Each time I see an Armenian opera and leave disappointed, my Armenian friends keep telling me to wait until I hear Anush, by Armen Tigranian.  I have missed it by a few days several times, but tonight it was staged at the Armenian National Opera while I was actually in Yerevan.  Unfortunately, once again I left disappointed.  My friends completely over-hyped this opera.  Indeed, it was prettier than any other Armenian opera I have attended.  But it was also just as dull.

Composed in 1912, the opera used Armenian folk music and stories as inspiration.  Set in northern Armenia, it tells the tale of Anush, a peasant girl, caught up in a traditional feud.  Her betrothed, Saro, accidentally insults the honor of her brother, Mosi.  As a result, Mosi hunts down Saro and kills him.  Anush, mad with grief, climbs a mountain and throws herself into the Debed River Gorge.

The costumes tonight were traditional, and the simple set evocative.  Blocking was generally blockish.  And instead of throwing herself into the Gorge at the final curtain, Anush oddly wrapped herself in ivy.  But the staging, although it could have shown more development, was not the problem.
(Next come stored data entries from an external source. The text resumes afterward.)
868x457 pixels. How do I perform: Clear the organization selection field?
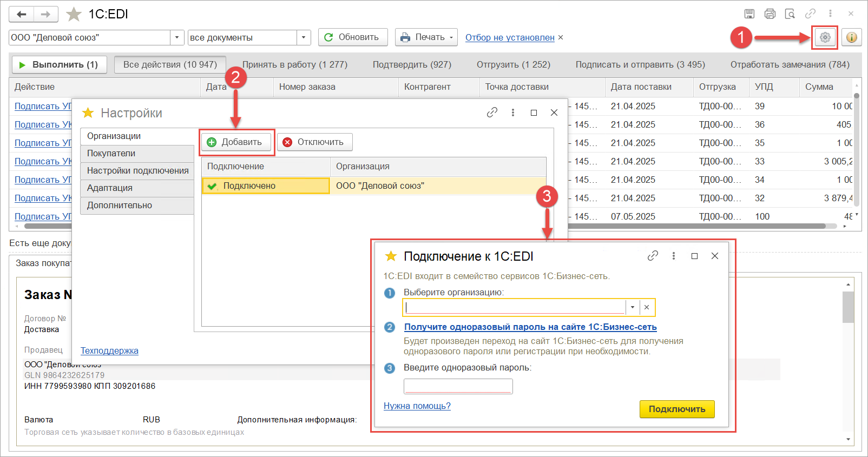pyautogui.click(x=647, y=307)
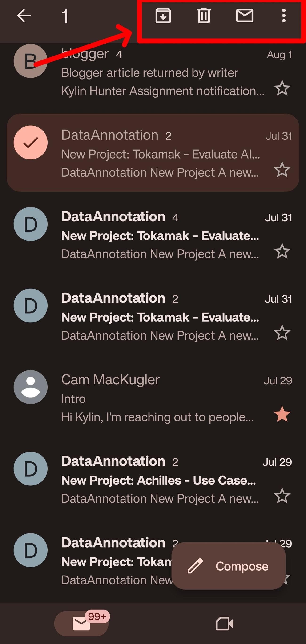The height and width of the screenshot is (644, 306).
Task: Unstar the Cam MacKugler Intro email
Action: [282, 414]
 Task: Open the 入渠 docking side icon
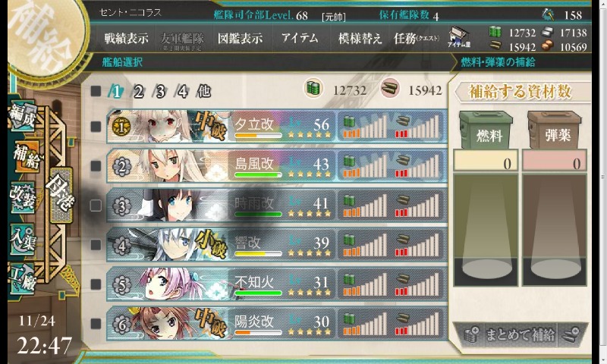coord(24,239)
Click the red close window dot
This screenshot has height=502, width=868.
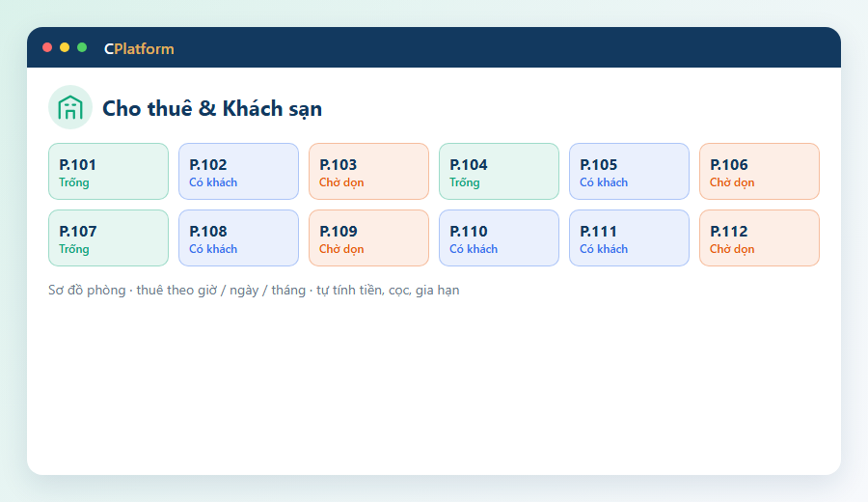point(47,47)
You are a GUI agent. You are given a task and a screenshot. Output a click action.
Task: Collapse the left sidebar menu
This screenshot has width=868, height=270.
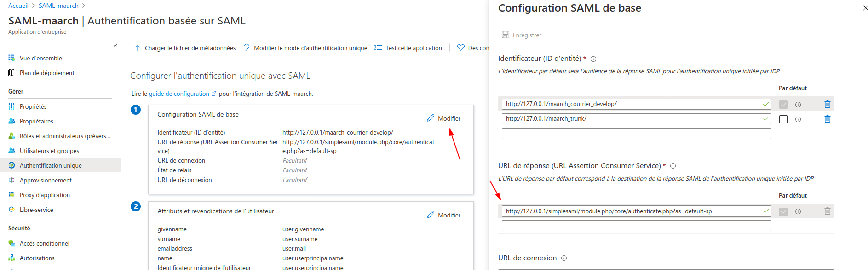(115, 46)
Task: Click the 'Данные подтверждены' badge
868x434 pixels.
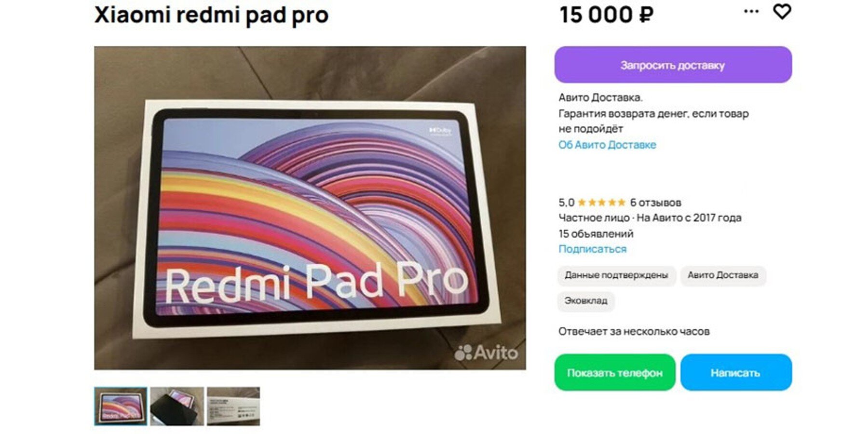Action: (x=616, y=275)
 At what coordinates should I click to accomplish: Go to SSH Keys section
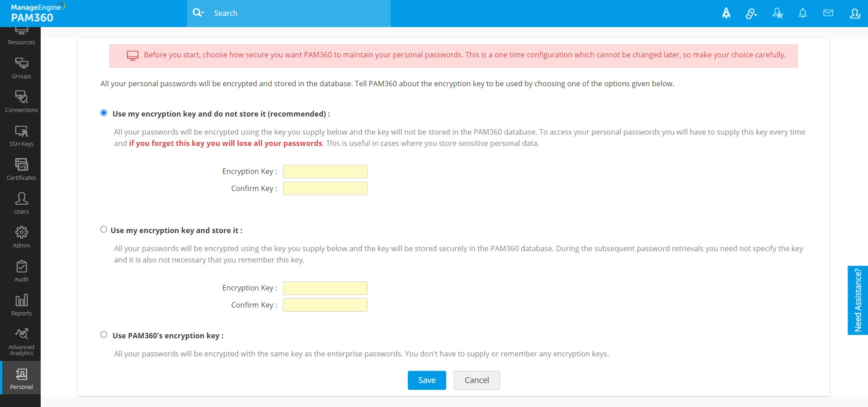pyautogui.click(x=21, y=136)
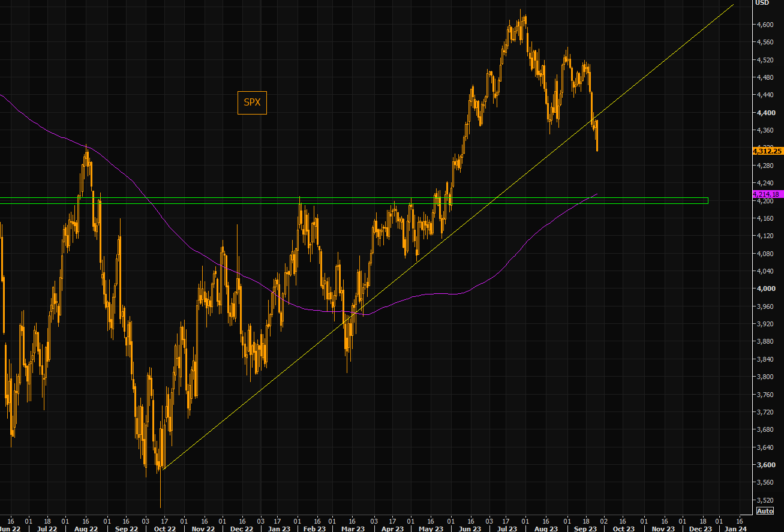
Task: Click the 3,600 price axis label
Action: [765, 465]
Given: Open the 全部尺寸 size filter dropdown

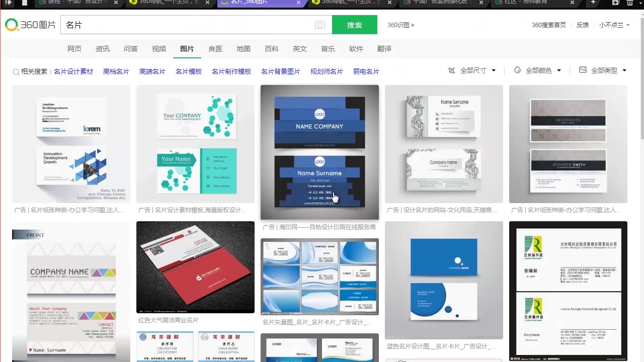Looking at the screenshot, I should tap(475, 70).
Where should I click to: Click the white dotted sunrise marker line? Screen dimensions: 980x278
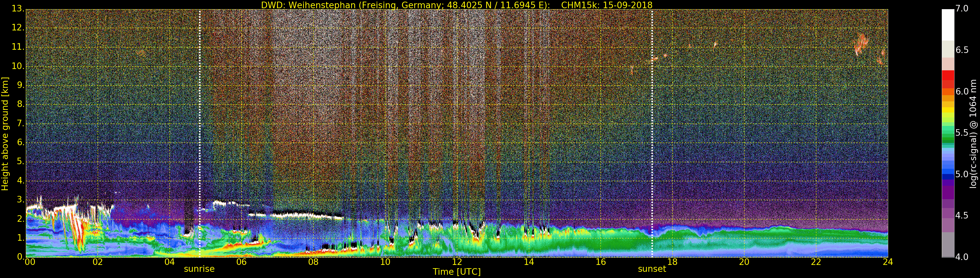(200, 133)
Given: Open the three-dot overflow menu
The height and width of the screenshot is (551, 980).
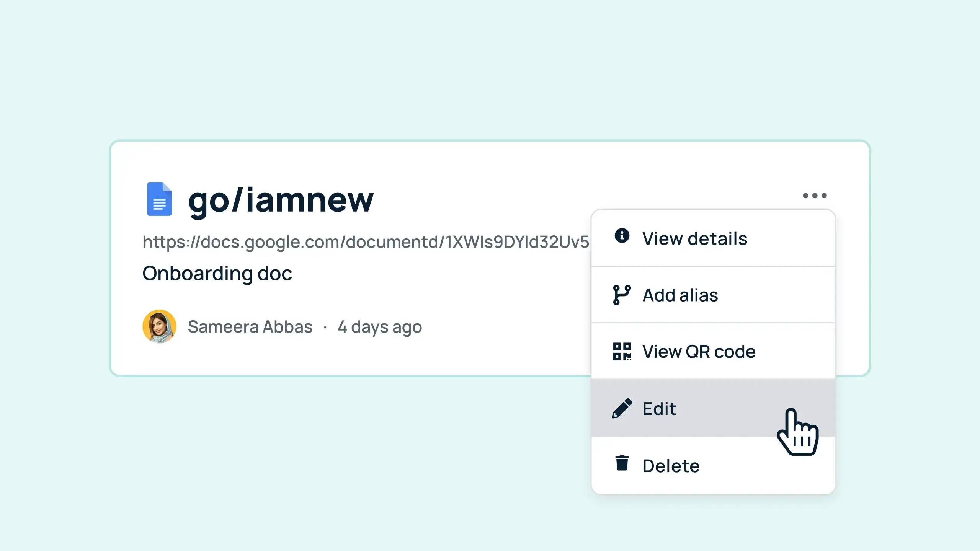Looking at the screenshot, I should click(x=815, y=196).
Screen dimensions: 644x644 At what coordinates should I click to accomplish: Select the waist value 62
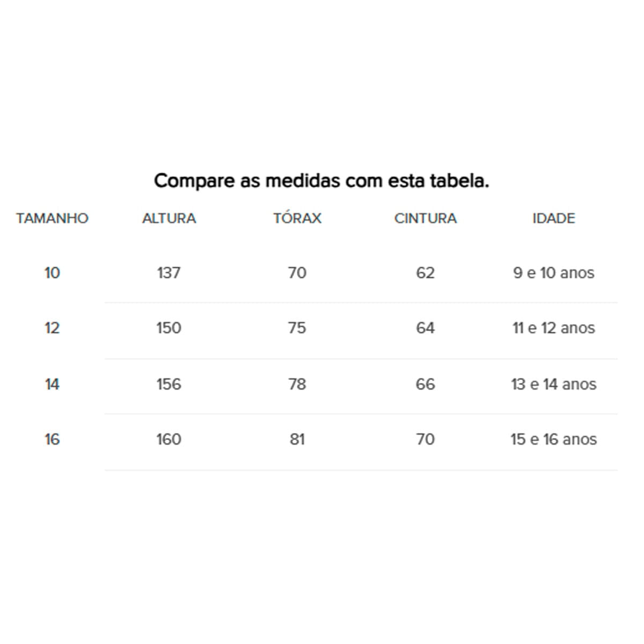[x=425, y=273]
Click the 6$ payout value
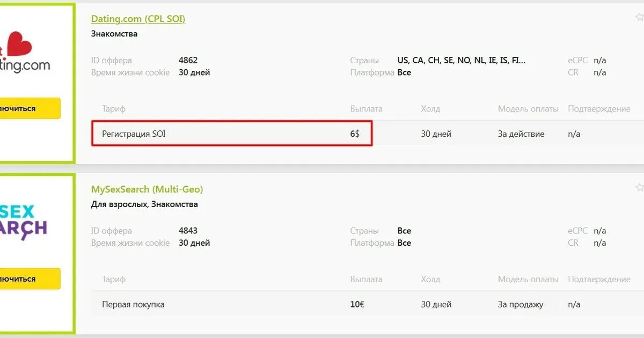 (355, 134)
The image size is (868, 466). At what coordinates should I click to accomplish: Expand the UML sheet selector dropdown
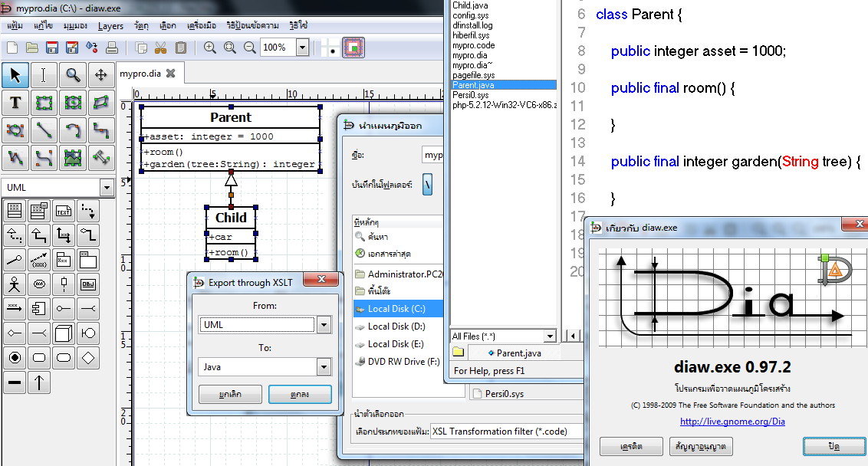(107, 188)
The choral passages were also not the problem.  Lush harmonies stood out as absolutely the musical highlights of the evening – those sections I would gladly hear again.  The problem came that Tigranian’s writing for solo voice or duets did not cut it, dragging on too long and constantly losing flow.  Soprano Anahit Mekhitaryan, whom I heard in Traviata in July, starred in the title role, with her appropriately delicate-sounding voice rising anything but delicately to fill the hall with a pure sound.  Her tenor counterpart, Sargis Aghmalyanperforming as Saro, did not match her.  His voice sounded tired right from the first note.  His acting also looked tired.  However, Baritone Gevorg Hakobyan, as Mosi, did inject drama and passion into an otherwise dull evening, and his duets with Mekhitaryan, though just as boring musically, at least allowed two well-matched and intelligent voices to try to keep the plot moving.

Conductor Karen Durgaryan seemed unable to keep everything together.  Orchestra, cast, and chorus were not always in time.  The uninspiring music dragged maybe more than it should have.  The ballet had no spring.  The folk dances had no lilt.  Even Anush’s never-ending final monologue almost made me want to go on stage and shove her off the cliff myself to get it over with.

To be fair, some of the problems with this opera may have come from external distractions, which ruined the entire atmosphere.  Although the orchestra sat in the pit on time and the show looked ready to start, the curtain took literally 45 minutes to go up.  Why?  The audience kept breaking into applause to try to force the conductor to come out and the opera to begin.  After the opera finally did begin, the audience lost interest and would not shut up all night.  During the second and third acts, it sounded like someone decided it was time to vacuum back stage on stage left, which could only have distracted the performers as much as it distracted me.  At one point I was sure I heard someone sweeping out the loge boxes with a whisk broom.  At other times, it sounded like someone had airlifted themselves onto the building’s roof and started running around.  I don’t know if the opera would have been better without these distractions, but somehow I think they provided more excitement than the music.

Maybe I need to stick to Georgian opera.